Direito ao esquecimento e suas consequências
Palavras-chave:
Liberdade de expressão, Memória coletiva, PrivacidadeResumo
O presente trabalho tem como objetivo examinar o direito ao esquecimento no contexto jurídico brasileiro, com enfoque em suas consequências para o ordenamento jurídico, a liberdade de expressão e o direito à informação. A introdução contextualiza o tema a partir do julgamento do Recurso Extraordinário nº 1.010.606/RJ pelo Supremo Tribunal Federal, que expôs de maneira clara o problema de pesquisa: a possibilidade de se compatibilizar o direito à privacidade com os direitos à memória coletiva e à liberdade de expressão. Para tanto, utilizou-se como metodologia a revisão bibliográfica e a análise documental, com enfoque qualitativo e abordagem dedutiva, a fim de aprofundar a reflexão teórica e prática sobre o tema. O estudo investigou obras doutrinárias nacionais e estrangeiras, decisões jurisprudenciais pertinentes, além do emblemático caso Aída Curi, adotado como marco interpretativo central da análise. Como principais resultados, constatou-se que o STF negou a existência do direito ao esquecimento como norma autônoma no ordenamento jurídico brasileiro, embora tenha reconhecido sua aplicabilidade em situações excepcionais que envolvam colisão de direitos fundamentais.
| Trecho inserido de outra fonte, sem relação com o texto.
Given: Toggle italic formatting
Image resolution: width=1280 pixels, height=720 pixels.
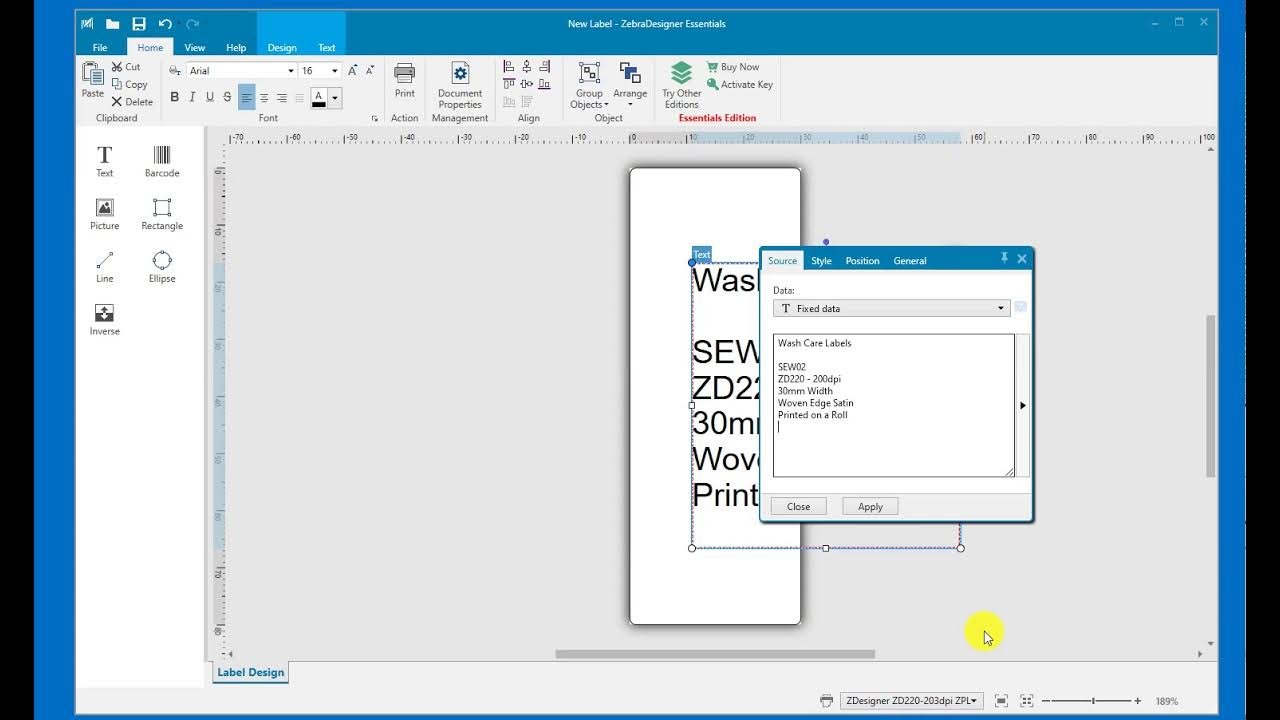Looking at the screenshot, I should click(192, 97).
A análise evidenciou, ainda, um vácuo legislativo sobre a matéria e a necessidade de ponderação criteriosa entre os direitos fundamentais em conflito, como forma de evitar abusos e garantir a proteção da dignidade da pessoa humana. Conclui-se que, apesar do posicionamento do STF, o tema continua sendo atual e relevante, exigindo contínua reflexão jurídica, especialmente diante dos desafios impostos pela era digital, da persistência de registros na internet e da evolução dos meios de comunicação.